Asking “is the market a buyer's or seller's?” as if a single market existed is misleading. In reality, the balance of power reads segment by segment. The tool to do it: the ratio between the pace of sales and that of listings. For a neighbouring indicator, months of inventory, see our analysis of the shift toward a balanced market. Here, we read the map of forces by type, directionally.
1. Reading the Sales-to-Listings Ratio
The principle is simple, no precise figure needed. When sales rise against limited supply, demand dominates and the market favours the seller. When sales slow while listings swell, the buyer regains the upper hand: more choice, more time, more room. It is that direction — what rises, what falls — that reveals the balance of power, well before an exact percentage.
2. Downtown Montreal Condos: Leaning Buyer
This is the most buyer-friendly segment. In May 2026, downtown Montreal condos are described as a buyer's market: sales down (-8%), a selling time around 47 days and rising listings (+14% across the CMA). Weakening sales plus growing supply: the ratio tips to the buyer's side. In practice, they can compare, take their time and negotiate.
3. Single-Family, Montreal and Province: Still Seller
Single-family homes tell the opposite story. In May 2026, they sold in 30 days in the Montreal CMA, with rising prices (+3%), and the provincial median reached $524,900 (+5%). Demand stays strong and absorbs supply faster than condos do. The ratio therefore still leans seller on this segment — provided, as always, the starting price is aligned with comparables.
4. Quebec City Plexes: Strongly Seller
This is the opposite extreme of the Montreal condo. In the Quebec City CMA, plex sales jumped 15%in May 2026 and the median price reached a peak of $575,000. Sales and prices rising together: the signature of demand outstripping supply. On this segment, the balance is clearly on the seller's side: the buyer has little room and must be ready to move fast.

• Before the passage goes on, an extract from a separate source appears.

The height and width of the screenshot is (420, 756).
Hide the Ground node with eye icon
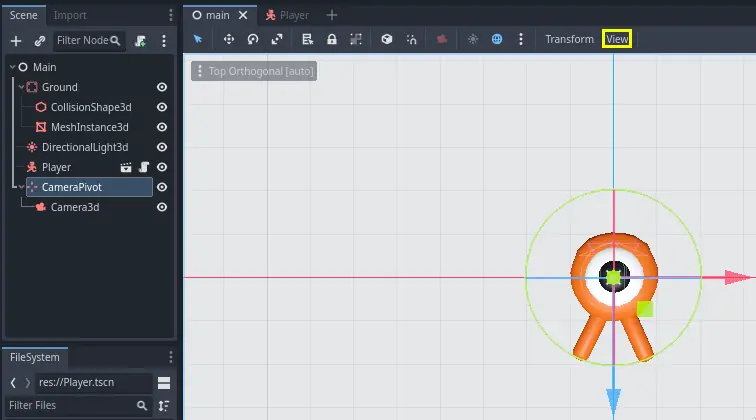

5. The Lesson: Match Your Stance to the Segment
A single “state of the market” does not exist: there are as many balances of power as there are type-by-region pairs. A Montreal condo buyer and a Quebec City plex buyer are not playing the same game. The right approach: identify where your segment sits on the buyer-seller axis, then calibrate price, patience and negotiation accordingly. The market's general headline is never a good guide for a specific decision.